I remember Stir Crazy, from when I was a kid, but I also remember it not being very good.  So there.


----------



## DotCommunist (Oct 22, 2010)

football factory is funny but shite. Danny Dire is in it. Worth at least one watch. Vinnie Jones lol


----------



## albionism (Oct 22, 2010)

For those who missed it first time around.

http://www.youtube.com/show/buried

Can't watch it in my region, but for those
of you who can, you will not be disappointed.


----------



## DaveCinzano (Oct 22, 2010)

PandaCola said:


> The Channel 4 series Buried was superb: great cast and hard hitting storylines. For some unknown reason C4 never got behind it and it is all but forgotten. I've never been able to find it on DVD either


 
Depressing, unrelenting, powerful series, that one.

I'd recommend _A Sense Of Freedom_, about Glaswegian hard man Jimmy Boyle and directed by _The Long Good Friday_'s John MacKenzie. Puts stylistic and superficial efforts like _Bronson_ in their place. Sort of a less macho _McVicar_ (the film, not the man).

Also, Rupert Wyatt's _The Escapist_, with old lag Brian Cox reluctantly heading up a team of early release-minded cons.


----------



## DaveCinzano (Oct 22, 2010)

DotCommunist said:


> football factory is funny but shite. Danny Dire is in it. Worth at least one watch. Vinnie Jones lol


 
Do you ever read what you've written before you press 'POST'?


----------



## Voley (Oct 22, 2010)

DaveCinzano said:


> I'd recommend _A Sense Of Freedom_, about Glaswegian hard man Jimmy Boyle and directed by _The Long Good Friday_'s John MacKenzie. Puts stylistic and superficial efforts like _Bronson_ in their place. Sort of a less macho _McVicar_ (the film, not the man).


 
Never heard of that one, Dave, thanks for that. Seen some good films from your recommendations before (Villian springs to mind).


----------



## DaveCinzano (Oct 22, 2010)

littlebabyjesus said:


> I liked Chopper.


 
Those Pentridge scenes were pretty potent. You may be interested in _Everynight.. Everynight_, which is also set in H Division and based around the grim treatment of prisoners (focused around a semi-fictionalised version of Christopher Dale Flannery).

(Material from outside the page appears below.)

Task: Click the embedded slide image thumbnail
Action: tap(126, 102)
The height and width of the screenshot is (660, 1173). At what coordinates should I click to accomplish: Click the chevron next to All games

Fills in a few of the blanks for those interested in _Underbelly_, _Blue Murder_, _Chopper_ etc.


----------



## albionism (Oct 22, 2010)

PandaCola said:


> The Channel 4 series Buried was superb: great cast and hard hitting storylines. For some unknown reason C4 never got behind it and it is all but forgotten. I've never been able to find it on DVD either


 
Yes indeed....Forgive me, i did not see your post before i too mentioned Buried. Would love to own it on DVD,
 as i cannot access it on the Channel 4 website. Best British television since Holding On.


----------



## Nanker Phelge (Oct 22, 2010)

Shawshank Redemption is fucking shit, and the Green Mile.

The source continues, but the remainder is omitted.